**REQUEST**
Change "screenshot" to "image" in everything from the start of the items down to the line containing "(x=412, y=202)", and write those lines out again with nothing else altered. Leave the pictures out.

Data records
=-=-=

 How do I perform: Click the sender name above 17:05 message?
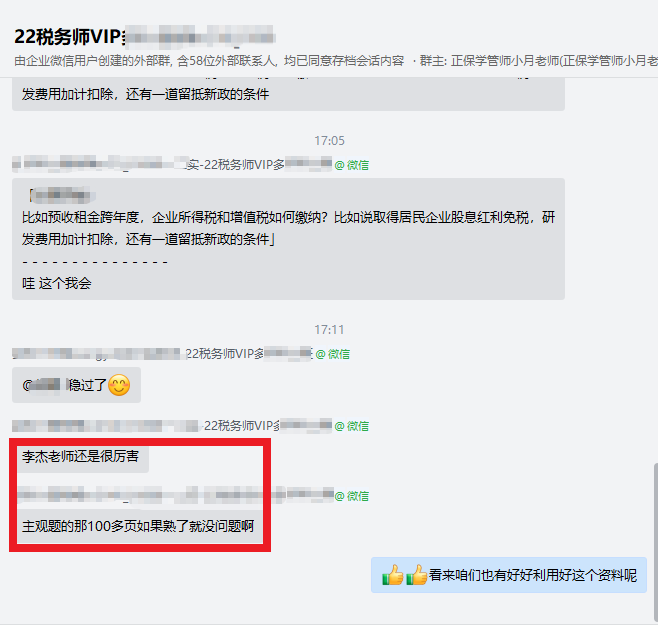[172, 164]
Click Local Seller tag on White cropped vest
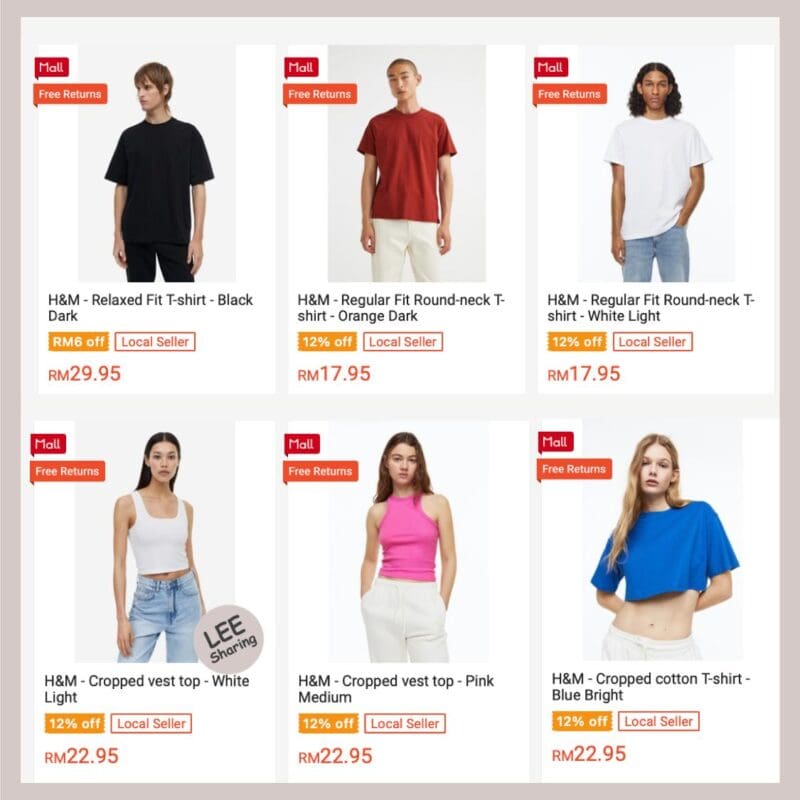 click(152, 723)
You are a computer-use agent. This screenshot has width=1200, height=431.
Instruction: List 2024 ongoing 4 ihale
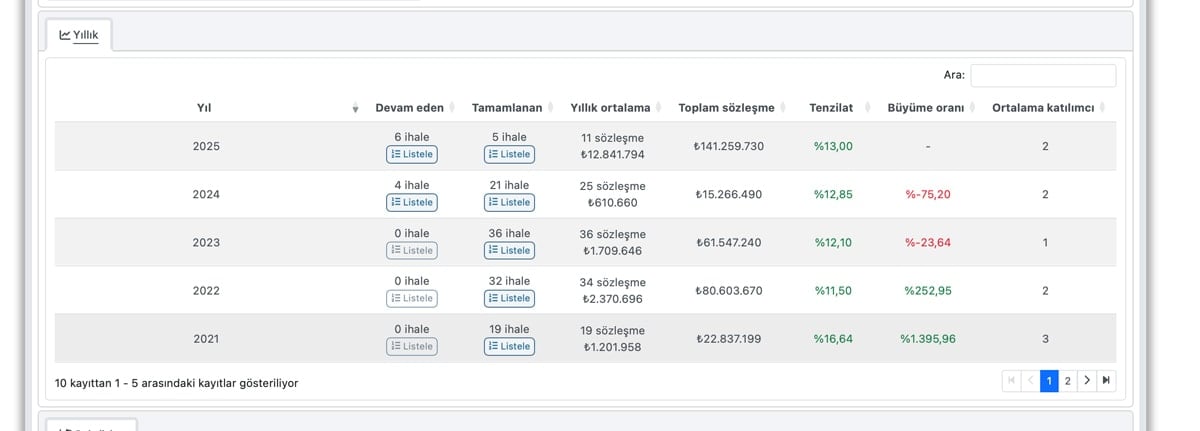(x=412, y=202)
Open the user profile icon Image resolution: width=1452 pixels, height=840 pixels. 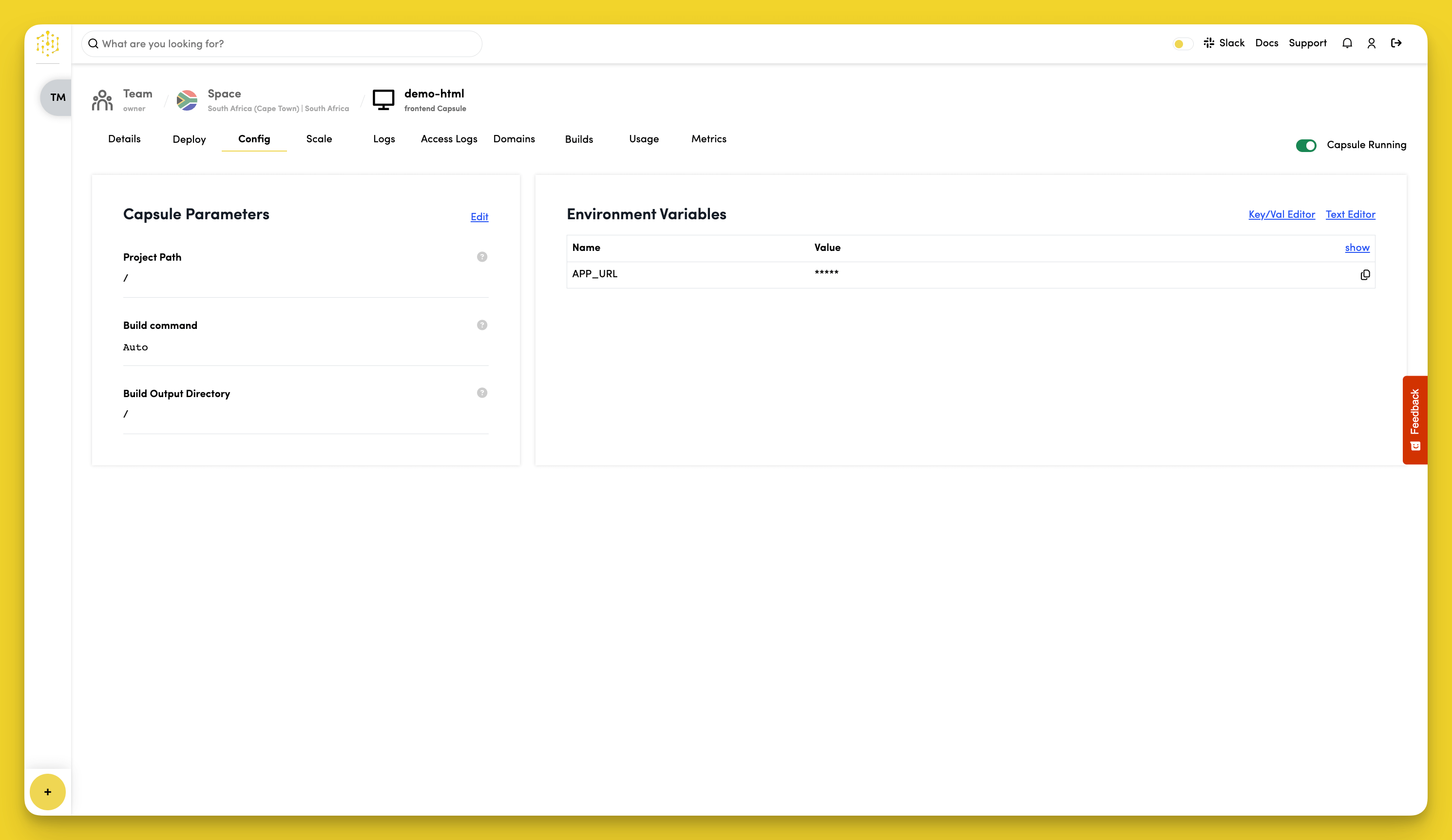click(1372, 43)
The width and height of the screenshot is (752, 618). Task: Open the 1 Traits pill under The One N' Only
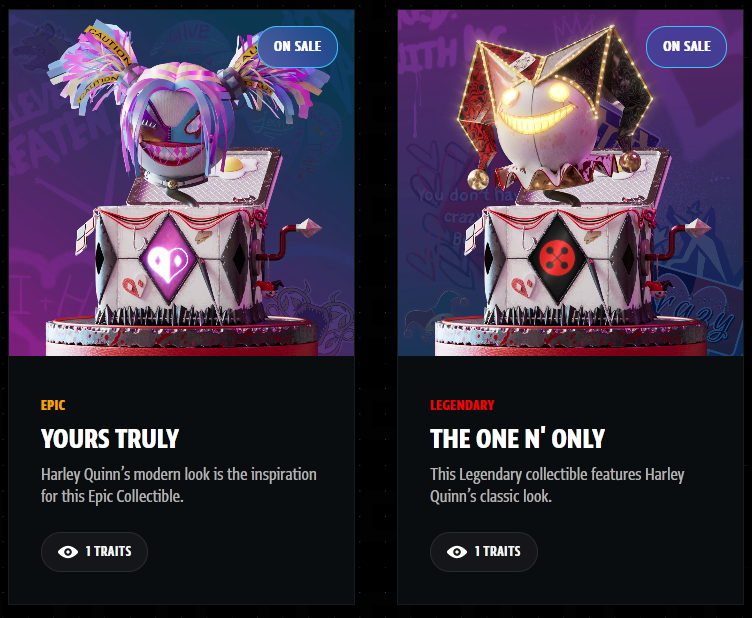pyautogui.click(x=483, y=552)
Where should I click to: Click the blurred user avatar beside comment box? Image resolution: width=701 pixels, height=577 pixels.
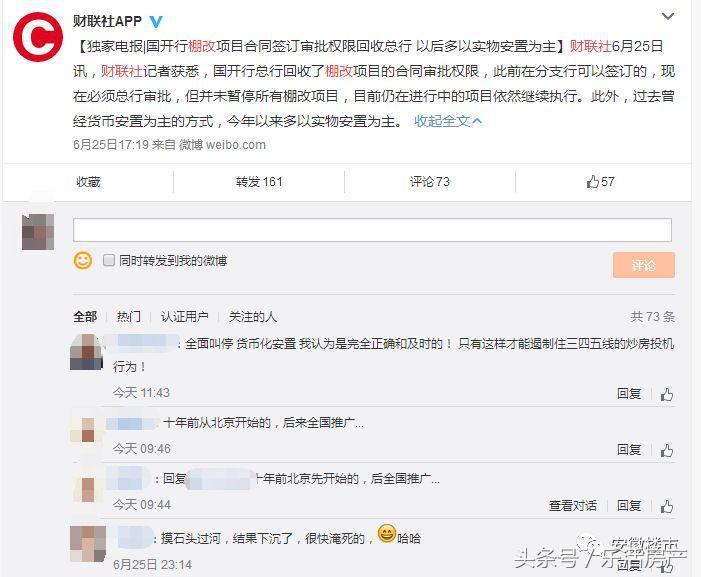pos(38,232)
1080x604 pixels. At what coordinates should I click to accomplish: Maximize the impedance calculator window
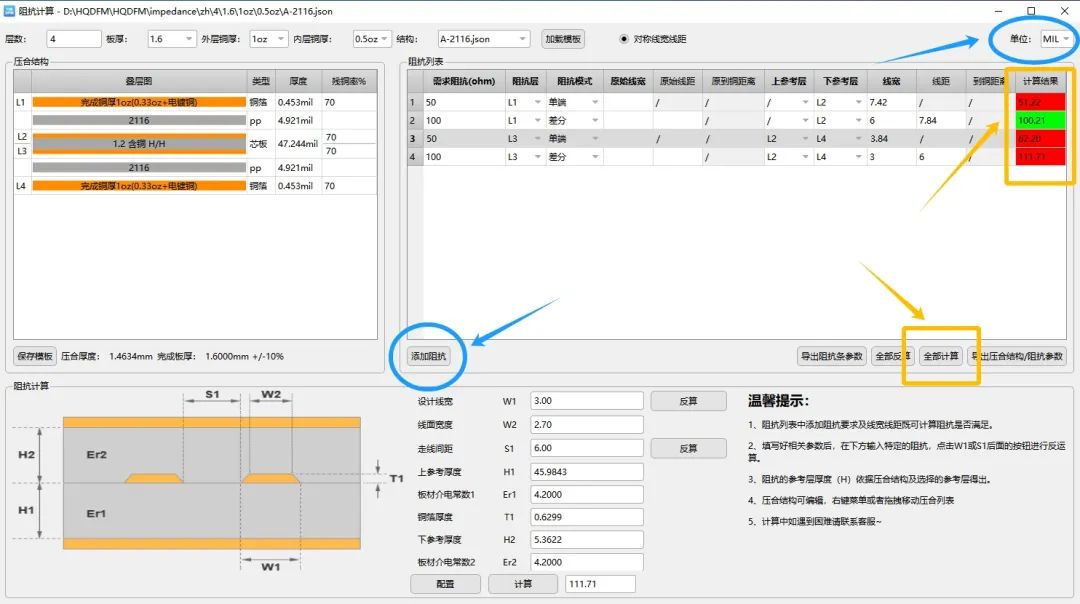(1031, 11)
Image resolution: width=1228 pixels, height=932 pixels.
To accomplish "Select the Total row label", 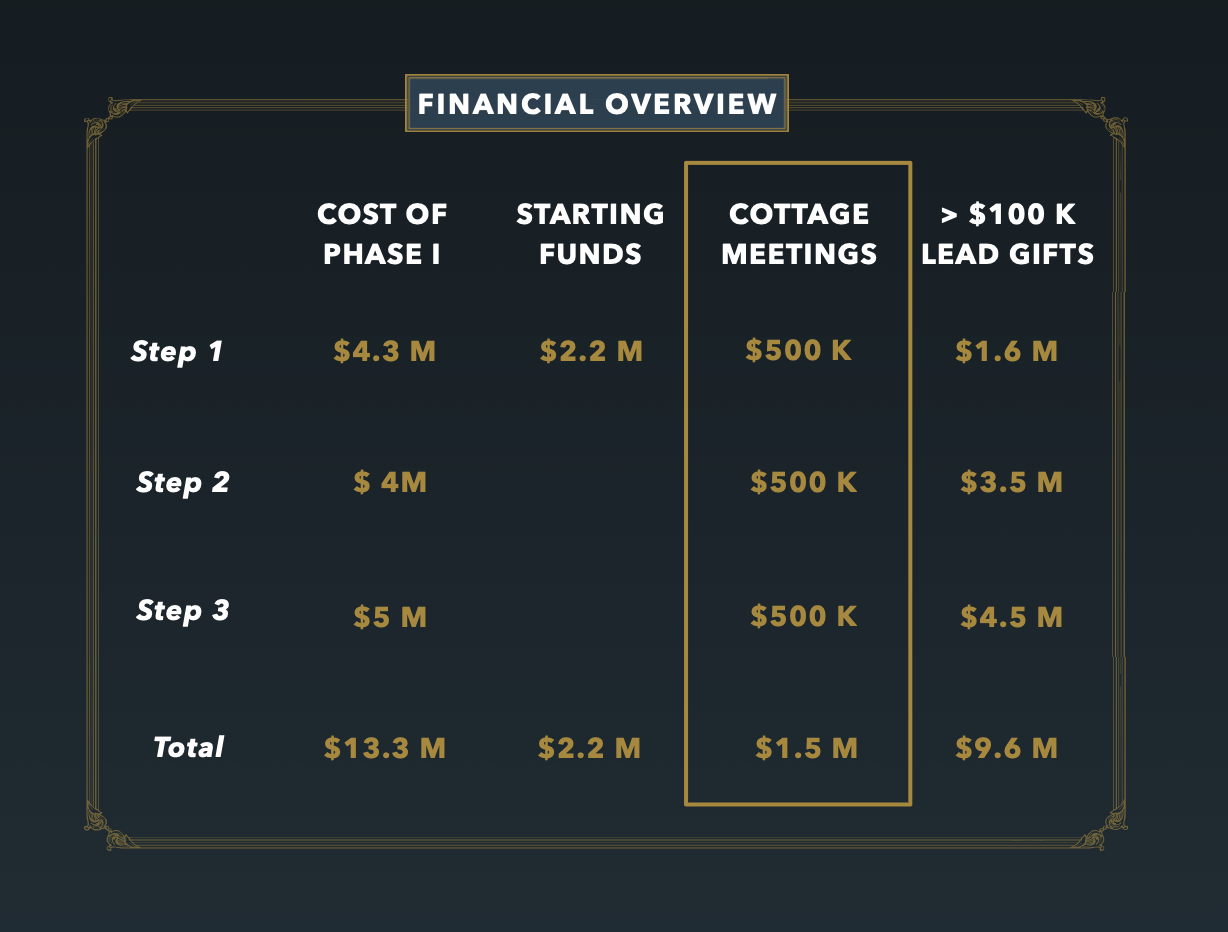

=-=-=

**ANSWER FOR THE TASK**
 How do I perform: Click the sender name above 17:05 message?
[172, 164]
Click Local Seller tag on White cropped vest
 click(152, 723)
You are a computer-use agent. This image has width=1200, height=431.
Instruction: List 2024 ongoing 4 ihale
(x=412, y=202)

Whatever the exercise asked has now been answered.